Sandia’s injectable minerals could stop contamination from spreading
Sandia researchers are developing a promising new way to contain the hot molten mass that develops within a nuclear reactor during a catastrophic accident and prevent the spread of radioactive contamination.
During a three-year Laboratory Directed Research and Development project, a team of scientists discovered and patented a process for injecting sand-like minerals into the core of a nuclear reactor during an accident to contain and slow down the progression of a meltdown.
Sandia developed computer models and software (MELCOR) that model how corium, a highly radioactive lava-like mixture of nuclear fuel, fission products, control rods, structural materials and other components, melts through a nuclear reactor and spreads during a meltdown.
“During a severe reactor accident, the vessel that contained the fuel melts and ruptures, and then all that stuff falls out on the containment floor and starts spreading,” nuclear engineer David Louie said.
Nuclear reactor accidents are rare, but when they happen, the consequences can be devastating to people, the environment and public trust in the safety of nuclear energy, David said.
As a national lab, Sandia researches all aspects of nuclear energy, from production to waste transportation and storage, and works to ensure safety is built into each step. This includes using computer software like MELCOR to model catastrophic accidents to understand why they happen and study how different scenarios change the outcome.

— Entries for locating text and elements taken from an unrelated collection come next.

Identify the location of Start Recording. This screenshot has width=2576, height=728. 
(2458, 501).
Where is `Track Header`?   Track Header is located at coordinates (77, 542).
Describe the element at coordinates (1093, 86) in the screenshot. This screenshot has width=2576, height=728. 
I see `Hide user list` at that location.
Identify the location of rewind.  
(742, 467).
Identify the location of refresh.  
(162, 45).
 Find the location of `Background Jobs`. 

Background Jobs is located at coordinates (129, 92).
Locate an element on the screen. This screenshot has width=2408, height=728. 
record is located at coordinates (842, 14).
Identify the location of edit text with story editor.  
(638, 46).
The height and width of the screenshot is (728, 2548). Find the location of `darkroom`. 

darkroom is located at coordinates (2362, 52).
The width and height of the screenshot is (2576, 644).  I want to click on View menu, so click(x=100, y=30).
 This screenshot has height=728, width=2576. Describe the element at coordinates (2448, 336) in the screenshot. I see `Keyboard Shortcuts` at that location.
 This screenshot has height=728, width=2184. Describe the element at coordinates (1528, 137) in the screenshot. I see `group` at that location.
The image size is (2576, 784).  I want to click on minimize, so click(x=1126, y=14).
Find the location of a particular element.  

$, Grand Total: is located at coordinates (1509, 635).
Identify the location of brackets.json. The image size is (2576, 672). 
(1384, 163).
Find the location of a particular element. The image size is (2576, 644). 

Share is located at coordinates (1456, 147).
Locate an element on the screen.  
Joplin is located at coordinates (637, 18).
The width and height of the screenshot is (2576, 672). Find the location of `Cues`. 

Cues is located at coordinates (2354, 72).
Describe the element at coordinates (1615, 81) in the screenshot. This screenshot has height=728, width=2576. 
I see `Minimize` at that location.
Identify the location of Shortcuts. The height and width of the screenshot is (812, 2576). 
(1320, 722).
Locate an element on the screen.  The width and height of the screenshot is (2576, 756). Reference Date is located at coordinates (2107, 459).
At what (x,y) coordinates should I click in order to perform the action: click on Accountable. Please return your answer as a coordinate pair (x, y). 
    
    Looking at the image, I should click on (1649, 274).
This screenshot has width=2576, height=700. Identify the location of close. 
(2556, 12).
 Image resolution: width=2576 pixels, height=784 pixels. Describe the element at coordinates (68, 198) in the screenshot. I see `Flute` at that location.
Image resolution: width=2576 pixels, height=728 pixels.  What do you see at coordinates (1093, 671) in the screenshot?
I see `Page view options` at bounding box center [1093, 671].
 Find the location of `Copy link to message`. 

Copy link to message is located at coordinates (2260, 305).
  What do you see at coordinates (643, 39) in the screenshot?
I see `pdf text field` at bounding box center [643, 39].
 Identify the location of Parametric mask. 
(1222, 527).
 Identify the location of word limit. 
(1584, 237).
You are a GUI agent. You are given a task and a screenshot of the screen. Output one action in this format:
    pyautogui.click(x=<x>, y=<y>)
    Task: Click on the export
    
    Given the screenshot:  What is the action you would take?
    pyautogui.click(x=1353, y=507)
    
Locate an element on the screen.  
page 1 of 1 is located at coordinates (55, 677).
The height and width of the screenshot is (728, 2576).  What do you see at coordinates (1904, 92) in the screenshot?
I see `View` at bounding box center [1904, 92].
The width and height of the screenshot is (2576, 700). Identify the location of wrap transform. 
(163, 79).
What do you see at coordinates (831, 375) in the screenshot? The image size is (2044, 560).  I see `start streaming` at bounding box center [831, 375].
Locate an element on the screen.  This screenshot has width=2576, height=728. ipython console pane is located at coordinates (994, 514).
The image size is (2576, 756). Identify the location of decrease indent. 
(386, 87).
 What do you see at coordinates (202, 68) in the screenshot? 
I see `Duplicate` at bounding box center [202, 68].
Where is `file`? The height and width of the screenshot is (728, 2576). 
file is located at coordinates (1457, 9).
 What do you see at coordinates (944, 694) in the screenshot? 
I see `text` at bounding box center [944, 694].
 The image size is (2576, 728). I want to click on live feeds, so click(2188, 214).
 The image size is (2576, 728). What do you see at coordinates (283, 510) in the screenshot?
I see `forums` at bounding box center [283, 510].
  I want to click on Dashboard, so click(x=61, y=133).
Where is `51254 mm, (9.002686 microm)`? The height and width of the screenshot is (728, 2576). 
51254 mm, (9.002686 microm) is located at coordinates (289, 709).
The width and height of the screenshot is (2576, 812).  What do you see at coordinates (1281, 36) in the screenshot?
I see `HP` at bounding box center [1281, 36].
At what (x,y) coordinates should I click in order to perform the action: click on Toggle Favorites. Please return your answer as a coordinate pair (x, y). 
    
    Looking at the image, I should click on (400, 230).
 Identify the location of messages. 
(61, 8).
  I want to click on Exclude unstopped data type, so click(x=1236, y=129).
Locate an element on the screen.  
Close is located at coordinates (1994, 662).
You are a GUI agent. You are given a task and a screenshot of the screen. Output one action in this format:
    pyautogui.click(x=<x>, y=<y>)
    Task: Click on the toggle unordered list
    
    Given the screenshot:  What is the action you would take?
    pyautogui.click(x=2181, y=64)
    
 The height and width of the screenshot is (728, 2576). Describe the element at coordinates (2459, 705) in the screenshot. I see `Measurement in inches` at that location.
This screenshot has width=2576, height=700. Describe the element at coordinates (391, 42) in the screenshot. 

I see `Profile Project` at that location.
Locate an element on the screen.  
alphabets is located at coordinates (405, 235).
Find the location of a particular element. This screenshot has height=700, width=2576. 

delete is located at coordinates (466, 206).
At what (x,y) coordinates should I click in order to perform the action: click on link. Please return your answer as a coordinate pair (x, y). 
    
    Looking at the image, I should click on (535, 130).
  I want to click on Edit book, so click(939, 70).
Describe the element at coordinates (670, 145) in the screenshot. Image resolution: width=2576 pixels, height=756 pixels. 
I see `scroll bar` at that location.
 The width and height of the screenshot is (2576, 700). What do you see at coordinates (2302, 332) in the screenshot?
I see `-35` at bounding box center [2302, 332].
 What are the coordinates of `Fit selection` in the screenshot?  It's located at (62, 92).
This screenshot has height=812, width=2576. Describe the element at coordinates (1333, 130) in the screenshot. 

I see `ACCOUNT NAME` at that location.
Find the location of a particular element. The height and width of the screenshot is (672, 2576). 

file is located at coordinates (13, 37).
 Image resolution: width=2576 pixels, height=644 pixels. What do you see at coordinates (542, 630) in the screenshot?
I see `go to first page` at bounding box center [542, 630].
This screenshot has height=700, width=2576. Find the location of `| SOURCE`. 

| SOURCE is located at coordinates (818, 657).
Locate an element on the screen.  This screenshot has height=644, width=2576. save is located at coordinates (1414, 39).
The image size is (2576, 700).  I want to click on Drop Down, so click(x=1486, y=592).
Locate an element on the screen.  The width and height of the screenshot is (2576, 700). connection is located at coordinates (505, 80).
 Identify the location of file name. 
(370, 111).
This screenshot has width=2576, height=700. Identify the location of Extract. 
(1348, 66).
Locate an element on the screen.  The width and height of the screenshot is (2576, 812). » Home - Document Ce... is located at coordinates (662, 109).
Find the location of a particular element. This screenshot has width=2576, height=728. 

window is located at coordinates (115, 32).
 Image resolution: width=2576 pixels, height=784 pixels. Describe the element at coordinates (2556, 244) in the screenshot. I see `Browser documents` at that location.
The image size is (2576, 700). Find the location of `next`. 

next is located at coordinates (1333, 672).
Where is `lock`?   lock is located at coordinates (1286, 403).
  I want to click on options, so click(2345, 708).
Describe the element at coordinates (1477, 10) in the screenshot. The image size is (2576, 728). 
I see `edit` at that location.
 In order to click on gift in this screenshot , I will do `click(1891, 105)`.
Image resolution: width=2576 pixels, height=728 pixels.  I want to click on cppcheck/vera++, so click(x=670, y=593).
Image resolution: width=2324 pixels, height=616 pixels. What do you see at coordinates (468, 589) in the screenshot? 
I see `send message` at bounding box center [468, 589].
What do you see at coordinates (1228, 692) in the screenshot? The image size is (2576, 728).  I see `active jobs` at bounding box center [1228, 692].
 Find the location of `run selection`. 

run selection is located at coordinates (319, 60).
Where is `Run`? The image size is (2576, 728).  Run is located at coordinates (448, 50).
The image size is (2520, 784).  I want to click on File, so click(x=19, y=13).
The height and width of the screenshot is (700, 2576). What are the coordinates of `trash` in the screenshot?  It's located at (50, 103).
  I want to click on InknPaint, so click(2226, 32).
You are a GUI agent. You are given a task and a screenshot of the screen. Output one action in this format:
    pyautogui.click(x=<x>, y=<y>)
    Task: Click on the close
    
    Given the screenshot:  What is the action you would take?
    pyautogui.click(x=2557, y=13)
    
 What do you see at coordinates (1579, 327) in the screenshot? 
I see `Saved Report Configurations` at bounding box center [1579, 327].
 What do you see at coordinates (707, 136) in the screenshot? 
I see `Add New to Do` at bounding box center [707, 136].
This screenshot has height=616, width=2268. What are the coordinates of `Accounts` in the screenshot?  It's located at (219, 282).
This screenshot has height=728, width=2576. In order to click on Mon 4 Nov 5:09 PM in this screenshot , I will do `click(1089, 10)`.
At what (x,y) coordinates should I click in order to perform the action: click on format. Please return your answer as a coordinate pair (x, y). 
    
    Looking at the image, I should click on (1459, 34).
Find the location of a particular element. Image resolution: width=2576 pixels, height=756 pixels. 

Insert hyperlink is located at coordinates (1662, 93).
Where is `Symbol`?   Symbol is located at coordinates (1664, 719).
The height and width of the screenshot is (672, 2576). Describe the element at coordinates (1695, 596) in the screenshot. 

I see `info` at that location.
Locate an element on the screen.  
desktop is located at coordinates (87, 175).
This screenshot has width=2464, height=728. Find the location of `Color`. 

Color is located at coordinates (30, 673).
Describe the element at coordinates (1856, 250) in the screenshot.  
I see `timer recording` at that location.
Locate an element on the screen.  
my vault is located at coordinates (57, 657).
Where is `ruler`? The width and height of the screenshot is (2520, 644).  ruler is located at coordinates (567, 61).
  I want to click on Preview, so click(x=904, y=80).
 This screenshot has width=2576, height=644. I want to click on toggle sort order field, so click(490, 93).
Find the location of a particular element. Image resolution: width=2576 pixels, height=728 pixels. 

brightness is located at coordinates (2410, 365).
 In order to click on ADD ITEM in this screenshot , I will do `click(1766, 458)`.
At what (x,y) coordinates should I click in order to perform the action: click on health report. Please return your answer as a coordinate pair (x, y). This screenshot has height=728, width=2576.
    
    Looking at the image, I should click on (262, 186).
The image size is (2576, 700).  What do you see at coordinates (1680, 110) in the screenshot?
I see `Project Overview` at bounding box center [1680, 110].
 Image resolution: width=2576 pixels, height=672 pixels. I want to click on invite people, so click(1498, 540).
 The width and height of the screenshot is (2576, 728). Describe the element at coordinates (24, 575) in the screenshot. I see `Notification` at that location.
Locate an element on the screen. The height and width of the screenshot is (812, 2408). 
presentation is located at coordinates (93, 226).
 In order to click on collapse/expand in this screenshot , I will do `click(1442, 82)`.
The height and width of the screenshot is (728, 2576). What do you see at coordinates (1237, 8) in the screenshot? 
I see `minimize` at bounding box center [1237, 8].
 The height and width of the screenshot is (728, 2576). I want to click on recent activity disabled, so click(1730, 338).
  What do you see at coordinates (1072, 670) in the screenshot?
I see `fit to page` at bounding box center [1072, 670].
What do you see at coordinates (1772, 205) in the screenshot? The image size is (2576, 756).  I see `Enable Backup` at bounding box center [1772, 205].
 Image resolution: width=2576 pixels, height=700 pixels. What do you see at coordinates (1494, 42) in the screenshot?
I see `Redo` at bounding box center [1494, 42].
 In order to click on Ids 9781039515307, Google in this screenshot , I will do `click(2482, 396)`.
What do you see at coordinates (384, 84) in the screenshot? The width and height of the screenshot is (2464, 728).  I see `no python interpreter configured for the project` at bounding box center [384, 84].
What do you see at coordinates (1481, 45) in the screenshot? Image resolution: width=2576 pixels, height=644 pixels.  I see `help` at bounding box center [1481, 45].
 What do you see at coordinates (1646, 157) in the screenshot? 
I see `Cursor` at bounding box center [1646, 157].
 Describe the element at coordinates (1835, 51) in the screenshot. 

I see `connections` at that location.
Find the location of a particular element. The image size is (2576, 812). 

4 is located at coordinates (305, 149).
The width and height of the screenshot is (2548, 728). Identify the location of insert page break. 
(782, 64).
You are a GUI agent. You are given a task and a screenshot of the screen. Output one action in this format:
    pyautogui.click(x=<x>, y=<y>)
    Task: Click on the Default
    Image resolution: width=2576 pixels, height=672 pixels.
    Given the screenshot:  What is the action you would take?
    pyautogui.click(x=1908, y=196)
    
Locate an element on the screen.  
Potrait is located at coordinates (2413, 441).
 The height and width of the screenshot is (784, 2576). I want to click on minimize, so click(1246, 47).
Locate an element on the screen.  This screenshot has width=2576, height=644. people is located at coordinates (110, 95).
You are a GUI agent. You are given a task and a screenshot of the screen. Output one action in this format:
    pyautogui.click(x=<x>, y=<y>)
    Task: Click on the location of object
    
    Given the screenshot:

When corium spreads, it can escalate the release of radioactive material into the environment in two ways, David said. It can melt through the building floor and seep into the soil, and it can chemically react with the materials it touches. For example, when corium reacts with concrete, it can create hydrogen gas, which can lead to a possible explosion.
In actual nuclear reactor meltdown accidents and in modeled scenarios, the traditional approach has been to use water to try to cool down corium, but this process hasn’t worked fast enough to prevent the accident from progressing and contamination from spreading.
“Eventually corium stops spreading because water will cool it down,” David said. “But you don’t want the accident to get worse and worse while you’re working to bring water in. The water also provides a source of explosive hydrogen.”
Don’t eat this cake
David, Yifeng Wang, Jessica Kruichak and other team members studied and tested natural carbonate minerals such as calcite and dolomite to determine whether they could help contain corium and keep a reactor accident from escalating. The first step was a small benchtop experiment using grams of molten lead oxide powder to simulate corium. The researchers heated the lead oxide to 1,000 degrees Celsius and then poured the molten material over granular calcite. As a control, they repeated the test with sand (granular silicon dioxide) instead of calcite.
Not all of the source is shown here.